Extract precisely the lines that run from the line containing "2576x1432 pixels." to the end of the records below, with both ends included and pictures omitted.
Records provided section start
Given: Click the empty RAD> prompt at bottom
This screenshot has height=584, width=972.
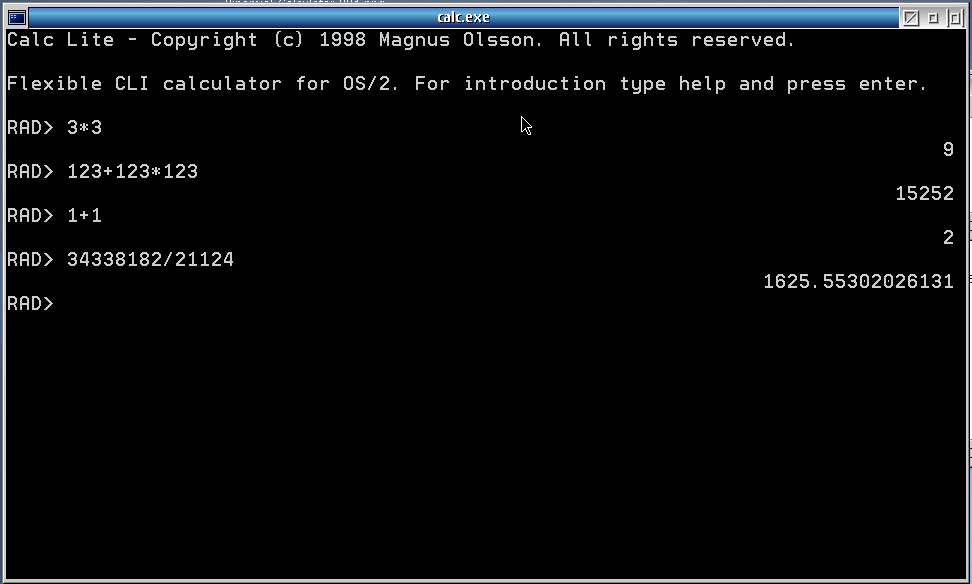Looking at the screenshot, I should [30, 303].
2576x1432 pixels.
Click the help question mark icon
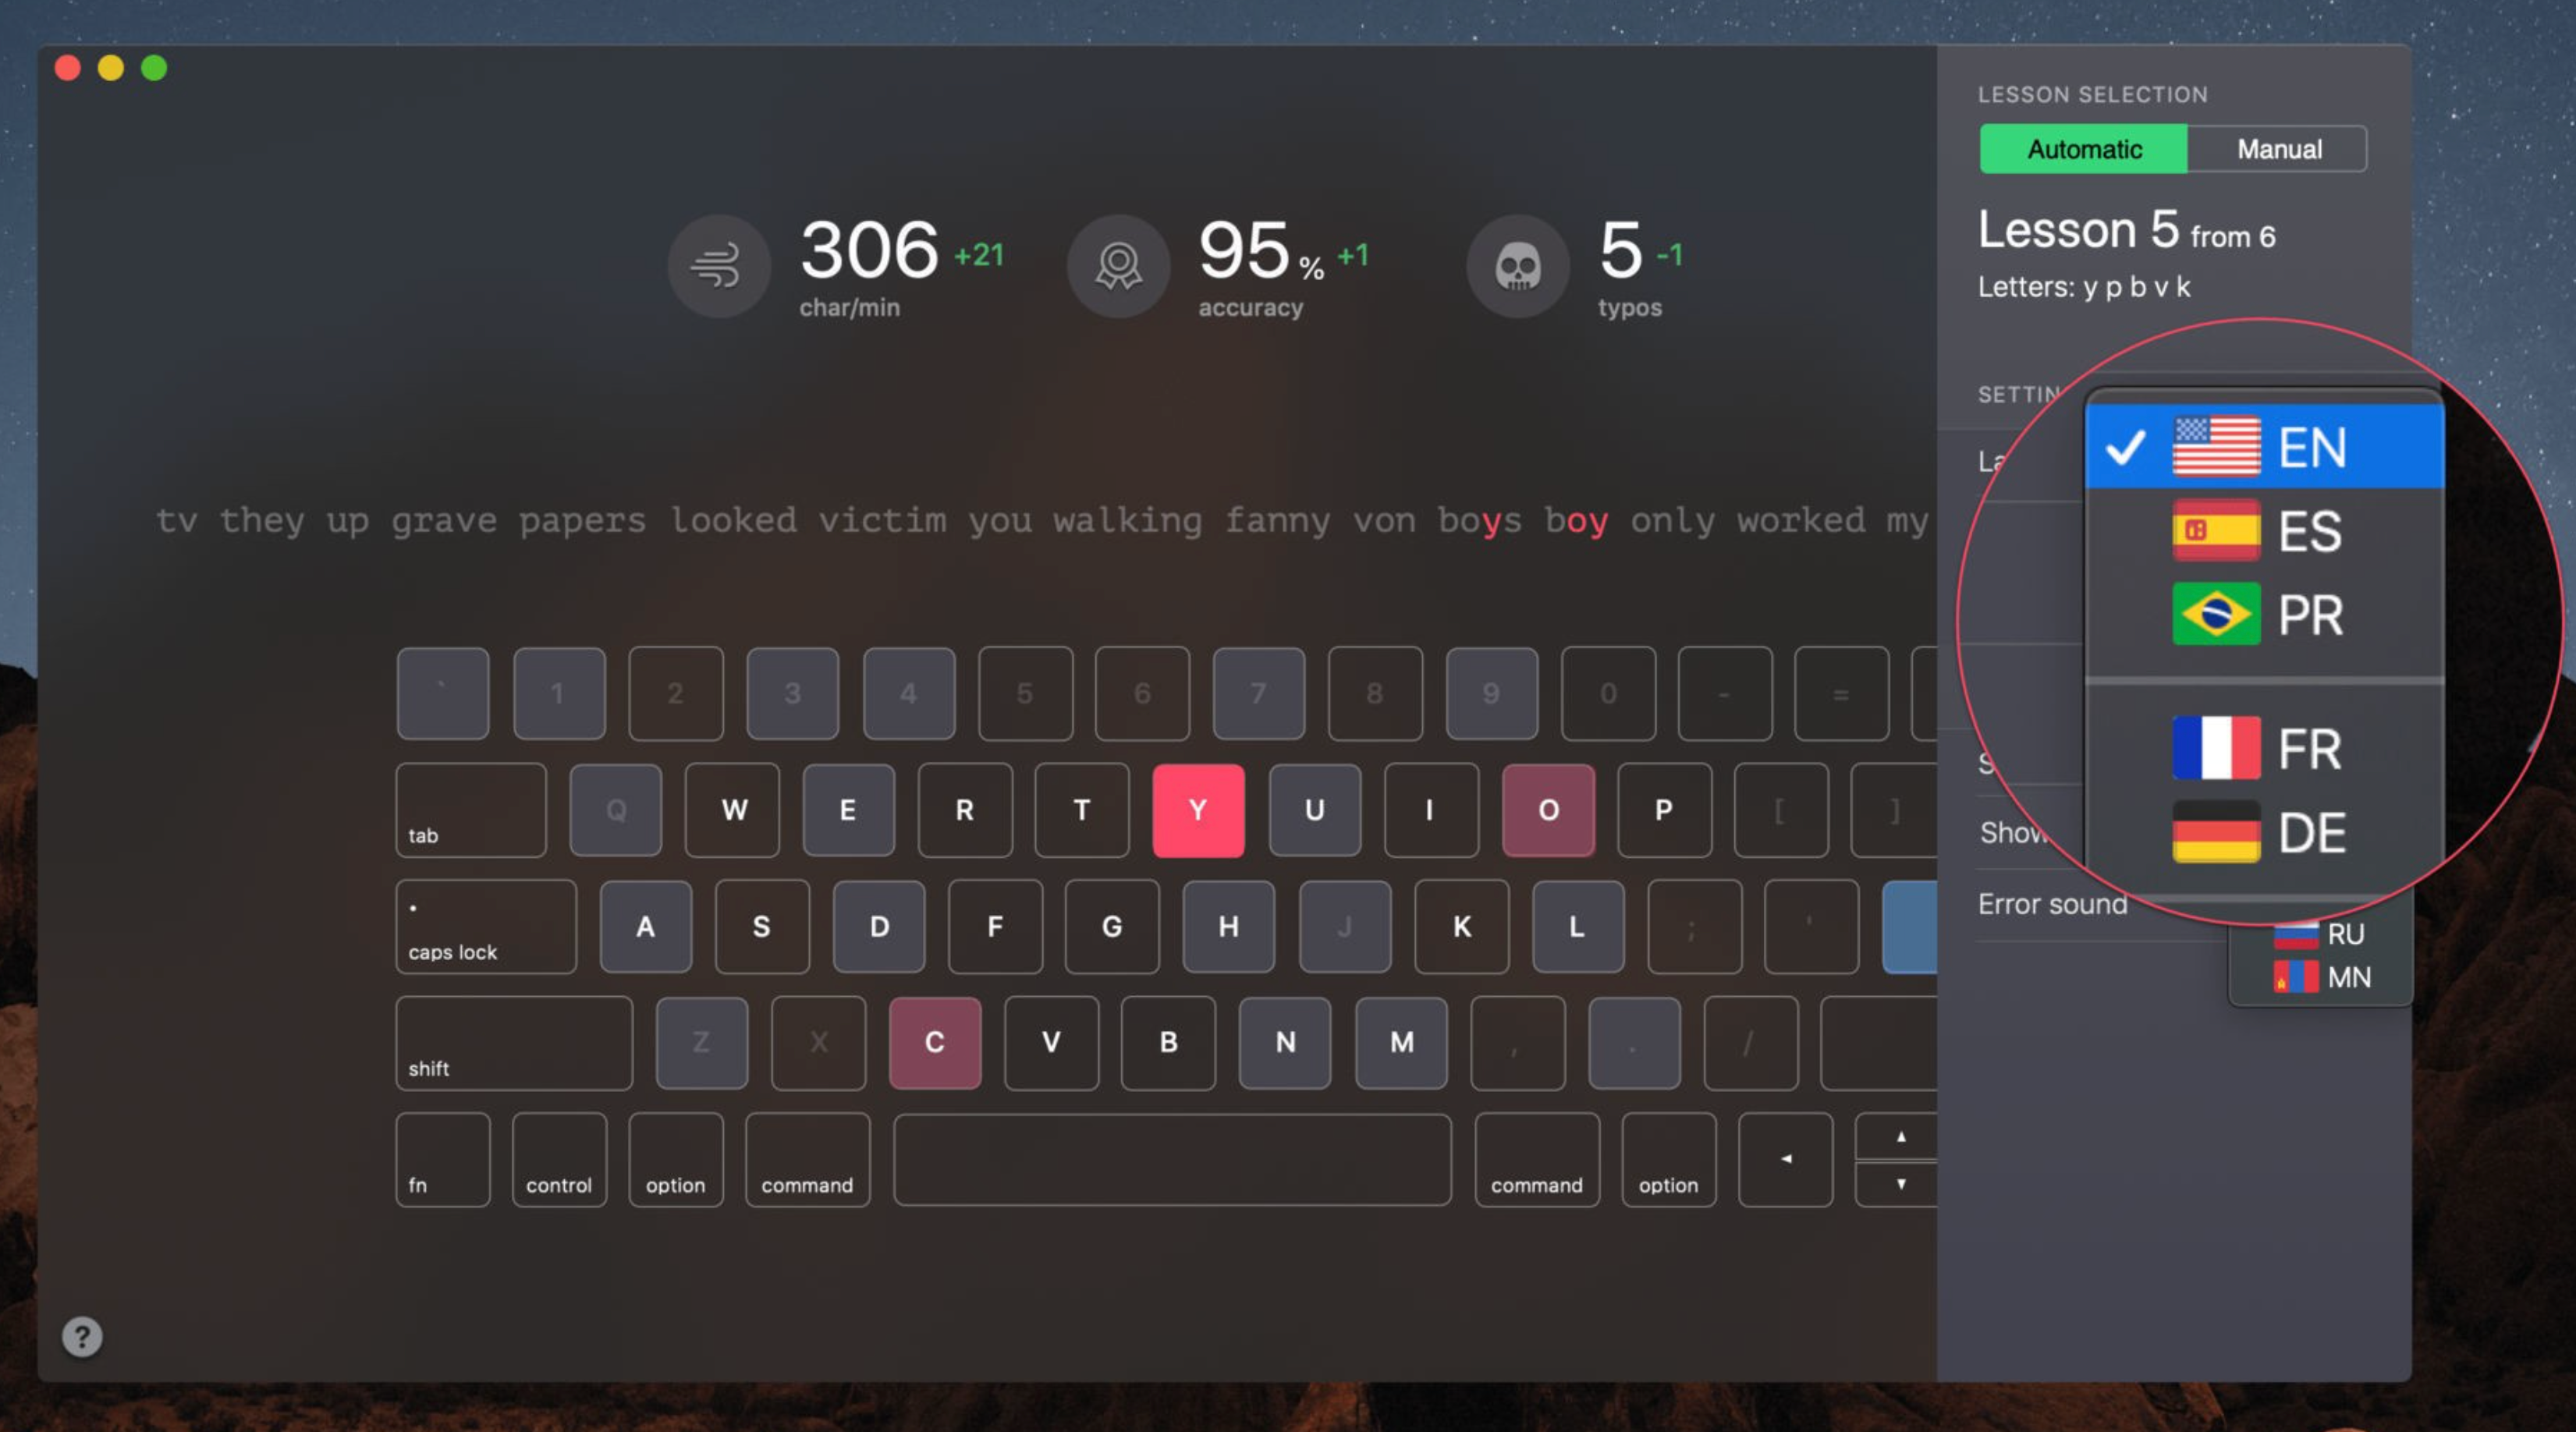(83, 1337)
Records provided section end
▶ _Finished exercise_:
2576x1432 pixels.
Click the help question mark icon
(83, 1337)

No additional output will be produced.